Library Information Science (often termed library studies or librarianship) is an interdisciplinary or multidisciplinary field that applies the practices, perspectives, and tools of management, information technology, education, and other areas to libraries in th the collection, organization, preservation, and dissemination of information resources; and the political economy of information. Library and Information Science emerged as a separate field of study in the second half of the 19th century. The first training program for librarians in the U.S. was established by Melvin Dewey in 1887. In the 20th century, Library Science was gradually subsumed under the more general field of information science. Although schools had been established in Nigeria as far back as 1842, no thought was given to the establishment of libraries and training of librarians until the second half of the 20th century. This was the time, when modern libraries that were first established in Nigeria as a result of the establishment of research institutes and their libraries, had acute staffing problem. Initially, these libraries were almost completely manned by expatriate. With the proliferation of libraries over time, it became apparent that the existing expatriate could hardly cope with the management of the growing number of libraries.

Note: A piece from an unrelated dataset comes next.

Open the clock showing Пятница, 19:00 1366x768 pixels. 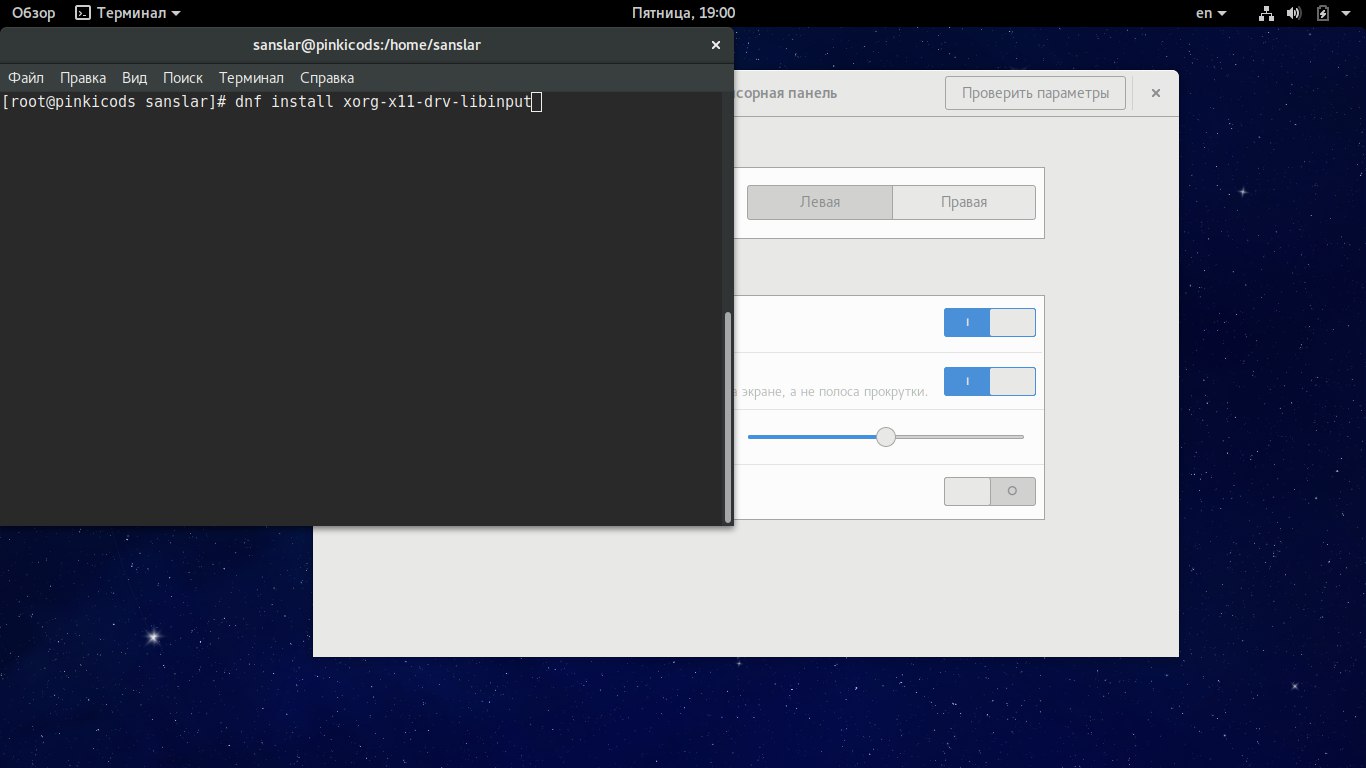(684, 13)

Consequently, there was a pressing need to educate and train more indigenous librarians. Several reasons were advanced for this growing need which especially includes promoting library education in Nigeria. Some of the other reasons put forward by Ojo-igbinoba (1995), include:-

  • The demand for trained and professional librarians.

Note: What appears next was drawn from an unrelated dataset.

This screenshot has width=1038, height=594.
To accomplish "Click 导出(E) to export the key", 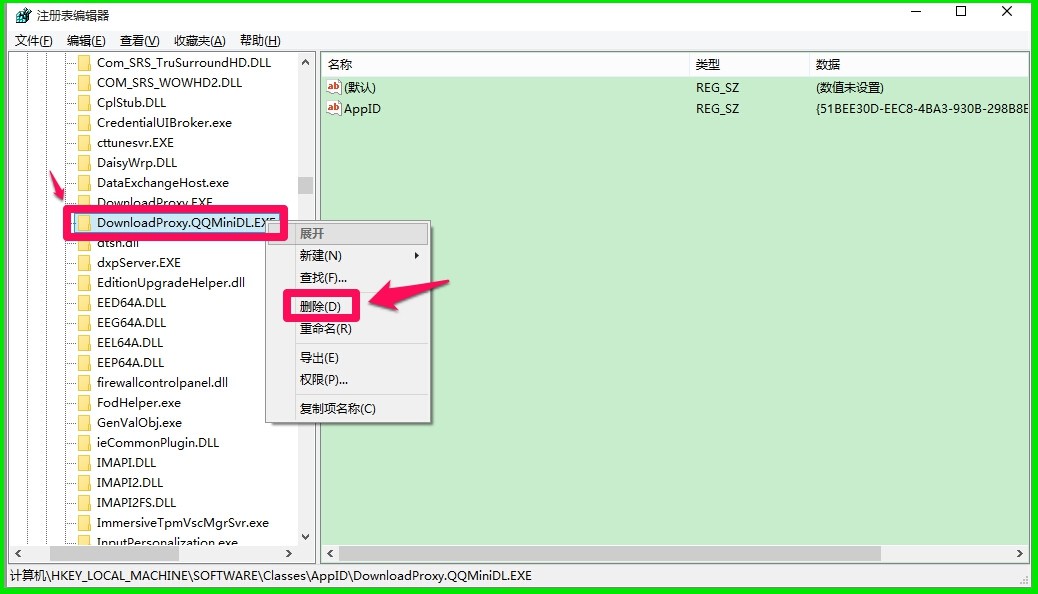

  • There were libraries with large buildings and growing collections, which required expert management.

  • The increase in world population and literacy required more libraries and qualified librarians to man them.

  • Trained manpower is required for the complex and scientific nature of library operations.

Today, there are many library schools producing LIS graduates to serve growing need and demand for librarians in the country. Majority of these library schools have many programmes in place including regular and sandwich programme that lead to the awards of bachelor degree in LIS. In the training of these undergraduates in LIS, some of the library schools and lecturers are now found tapping the great potentials of ICTs to facilitate teaching and learning in the discipline. This now resulted to the use of Internet and the latest development in the Web 2.0 which paves way for the social media and social networks.

Social media are internet sites where people interact freely, sharing and discussing about each other and their lives, using different mediums such as Twitter, YouTube, Facebook, My Space, Flickr, ebuddy, Instant Messaging, Yahoo Messenger, BlackBerry Messenger (BBM) Webstagram, LinkedIn, Instagram, EarthLink, AOL, Google, Tumblr, Wikipedia, Wikidot, WordPress, CompuServe, iTunes and so on. At these websites, individuals and group create and exchange contents and engage in person-to-person conversations. Social media refers to the means of interaction among people in which they create, share, and/or exchange information and ideas in virtual communities and networks. A group of internet based applications that build on the ideological and technological foundations of Web 2.0 and allows the creation and exchange of user-generated contents and depend on mobile and Web based technologies to create highly interactive platforms through which individuals and communities share, create, discuss and modify user-generated contents (Kaplan & Heanlien, 2010). Furthermore, social media introduces substantial and pervasive changes to communication between organizations, communities, and individuals.